The change is needed because the Defense Department is constantly inundated with cyber attacks. “State and non-state actors try to attack our networks every day, and that attack surface spans the world across every service, combatant command and warfighting domain. This is a no-fail mission for our nation and its warfighters,” she declared. “Joint Force Headquarters-DODIN directs the defensive actions for millions of events across the attack surface of our DOD networks every day. Clever adversaries try to steal our credentials, escalate privileges and exfiltrate our data. That’s why we’re embracing zero trust—to prevent data breaches.”
VADM Nancy Norton, director, @USDISA, says the pandemic has higlighted the need for Zero Trust #cybersecurity.#AFCEA
— George Seffers (@gseffers) July 15, 2020
And the old, network-centric model is no longer enough, she indicated. “In the traditional perimeter or castle-and-moat approach to defending our networks, if our adversaries make it across the moat, they have free reign inside the castle.
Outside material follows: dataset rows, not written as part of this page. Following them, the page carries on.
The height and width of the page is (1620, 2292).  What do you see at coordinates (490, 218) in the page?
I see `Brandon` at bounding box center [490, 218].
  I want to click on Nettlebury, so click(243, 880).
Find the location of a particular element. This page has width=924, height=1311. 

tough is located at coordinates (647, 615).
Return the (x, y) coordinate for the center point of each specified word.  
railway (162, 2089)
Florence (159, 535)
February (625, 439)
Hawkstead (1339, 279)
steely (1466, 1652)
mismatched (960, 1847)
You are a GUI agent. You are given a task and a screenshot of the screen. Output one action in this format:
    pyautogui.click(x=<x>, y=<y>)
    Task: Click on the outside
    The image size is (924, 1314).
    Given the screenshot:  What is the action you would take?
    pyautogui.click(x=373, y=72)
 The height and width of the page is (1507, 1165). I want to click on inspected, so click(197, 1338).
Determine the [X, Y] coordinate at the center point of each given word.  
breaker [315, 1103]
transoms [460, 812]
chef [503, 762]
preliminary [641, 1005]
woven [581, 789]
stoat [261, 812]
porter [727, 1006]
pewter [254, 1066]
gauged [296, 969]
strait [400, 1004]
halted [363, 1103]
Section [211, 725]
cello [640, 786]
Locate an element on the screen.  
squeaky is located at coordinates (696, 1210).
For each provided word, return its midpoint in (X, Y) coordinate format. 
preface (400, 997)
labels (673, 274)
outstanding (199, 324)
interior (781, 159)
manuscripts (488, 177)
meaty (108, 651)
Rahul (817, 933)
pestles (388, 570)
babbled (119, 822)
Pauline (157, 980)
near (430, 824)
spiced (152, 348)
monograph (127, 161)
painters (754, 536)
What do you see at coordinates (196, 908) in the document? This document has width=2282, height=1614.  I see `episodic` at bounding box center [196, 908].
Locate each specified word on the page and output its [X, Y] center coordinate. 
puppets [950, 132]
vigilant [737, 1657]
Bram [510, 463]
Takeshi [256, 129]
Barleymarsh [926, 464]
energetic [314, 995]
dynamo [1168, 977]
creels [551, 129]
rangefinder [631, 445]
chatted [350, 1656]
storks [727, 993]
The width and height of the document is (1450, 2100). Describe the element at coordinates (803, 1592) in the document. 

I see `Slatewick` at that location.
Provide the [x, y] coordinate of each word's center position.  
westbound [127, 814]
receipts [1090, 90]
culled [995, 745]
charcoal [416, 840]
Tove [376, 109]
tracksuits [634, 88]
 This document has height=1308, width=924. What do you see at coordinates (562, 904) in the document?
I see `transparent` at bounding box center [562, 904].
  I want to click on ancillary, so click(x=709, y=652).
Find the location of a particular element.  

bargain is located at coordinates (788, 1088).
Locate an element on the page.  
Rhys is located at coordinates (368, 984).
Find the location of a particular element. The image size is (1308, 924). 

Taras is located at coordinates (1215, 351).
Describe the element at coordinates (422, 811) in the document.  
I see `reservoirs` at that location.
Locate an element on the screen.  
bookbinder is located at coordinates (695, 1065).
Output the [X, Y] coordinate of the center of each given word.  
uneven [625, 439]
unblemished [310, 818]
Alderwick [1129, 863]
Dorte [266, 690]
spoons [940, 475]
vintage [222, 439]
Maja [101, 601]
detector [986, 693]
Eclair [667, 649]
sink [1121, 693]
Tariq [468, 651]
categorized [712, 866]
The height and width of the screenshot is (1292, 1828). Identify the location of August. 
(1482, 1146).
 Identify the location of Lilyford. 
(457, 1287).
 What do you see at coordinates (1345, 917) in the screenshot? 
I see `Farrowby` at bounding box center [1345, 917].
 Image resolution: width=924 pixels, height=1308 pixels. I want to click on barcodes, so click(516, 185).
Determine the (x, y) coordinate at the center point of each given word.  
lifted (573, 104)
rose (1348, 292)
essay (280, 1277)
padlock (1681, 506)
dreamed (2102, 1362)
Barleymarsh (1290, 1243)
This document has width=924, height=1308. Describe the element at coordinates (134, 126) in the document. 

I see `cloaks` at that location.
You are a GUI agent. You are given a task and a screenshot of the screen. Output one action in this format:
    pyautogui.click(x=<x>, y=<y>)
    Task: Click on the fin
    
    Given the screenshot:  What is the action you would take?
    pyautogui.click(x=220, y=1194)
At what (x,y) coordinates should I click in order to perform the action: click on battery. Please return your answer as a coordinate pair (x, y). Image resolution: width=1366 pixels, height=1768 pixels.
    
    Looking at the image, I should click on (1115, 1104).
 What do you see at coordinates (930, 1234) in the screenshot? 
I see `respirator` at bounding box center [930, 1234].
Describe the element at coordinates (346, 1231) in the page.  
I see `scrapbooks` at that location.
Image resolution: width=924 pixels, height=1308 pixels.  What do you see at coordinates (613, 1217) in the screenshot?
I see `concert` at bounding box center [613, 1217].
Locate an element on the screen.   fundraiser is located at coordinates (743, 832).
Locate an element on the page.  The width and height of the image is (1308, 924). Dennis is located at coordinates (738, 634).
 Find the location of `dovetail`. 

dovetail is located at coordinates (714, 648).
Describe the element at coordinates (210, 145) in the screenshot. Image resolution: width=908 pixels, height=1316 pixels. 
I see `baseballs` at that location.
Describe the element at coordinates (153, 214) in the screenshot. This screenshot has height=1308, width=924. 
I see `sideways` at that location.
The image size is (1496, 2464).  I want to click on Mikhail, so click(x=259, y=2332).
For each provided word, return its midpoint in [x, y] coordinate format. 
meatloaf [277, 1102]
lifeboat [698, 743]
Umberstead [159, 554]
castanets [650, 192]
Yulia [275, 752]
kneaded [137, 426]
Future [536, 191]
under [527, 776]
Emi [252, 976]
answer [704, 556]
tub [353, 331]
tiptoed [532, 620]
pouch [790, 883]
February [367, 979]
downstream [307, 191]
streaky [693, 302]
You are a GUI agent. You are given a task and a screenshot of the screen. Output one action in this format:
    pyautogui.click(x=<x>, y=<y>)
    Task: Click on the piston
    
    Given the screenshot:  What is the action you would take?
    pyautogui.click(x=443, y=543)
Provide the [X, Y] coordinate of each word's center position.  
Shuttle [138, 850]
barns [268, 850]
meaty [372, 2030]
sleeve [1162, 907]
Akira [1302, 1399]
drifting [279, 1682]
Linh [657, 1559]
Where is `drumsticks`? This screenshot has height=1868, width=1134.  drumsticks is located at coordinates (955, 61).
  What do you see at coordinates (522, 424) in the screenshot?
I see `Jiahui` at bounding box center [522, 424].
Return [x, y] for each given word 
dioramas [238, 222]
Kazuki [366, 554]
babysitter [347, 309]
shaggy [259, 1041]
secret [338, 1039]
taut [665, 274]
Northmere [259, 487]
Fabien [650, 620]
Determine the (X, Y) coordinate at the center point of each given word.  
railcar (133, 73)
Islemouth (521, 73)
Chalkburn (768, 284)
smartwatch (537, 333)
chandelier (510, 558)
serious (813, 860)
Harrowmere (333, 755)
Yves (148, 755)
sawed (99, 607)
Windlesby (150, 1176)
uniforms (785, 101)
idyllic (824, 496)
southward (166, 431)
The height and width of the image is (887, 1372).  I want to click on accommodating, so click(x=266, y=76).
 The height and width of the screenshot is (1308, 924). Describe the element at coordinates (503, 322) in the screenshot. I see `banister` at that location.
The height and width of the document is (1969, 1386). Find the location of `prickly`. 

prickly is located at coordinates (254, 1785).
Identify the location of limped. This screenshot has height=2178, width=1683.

We are working to end that.”
The initial reference architecture is being built and tested in the Joint Interoperability Test Command Laboratory and will be used to “align core capabilities needed for zero trust and guide our lab testing,” she said.
While specific products that represent portions of the department’s current enterprise network capabilities will be tested to support reference architecture development, the objective is to develop a vendor-agnostic solution. “This work will inform and guide the department’s efforts to evolve toward a next-generation architecture. It will align cybersecurity and IT efforts to optimize tailorable, risk-based decisions based on performance and security. It also will serve as a framework and architecture to guide cultural change in how we operate and defend our information environment.”
The new architecture will take advantage of existing capabilities while incorporating new principles, analytics, policies, devices and automation. “It won’t replace many of our current systems, tools or technologies, but it will enable us to take a more holistic approach to integrating, augmenting and optimizing existing functionality to evolve our enterprise architecture,” Adm. Norton explained.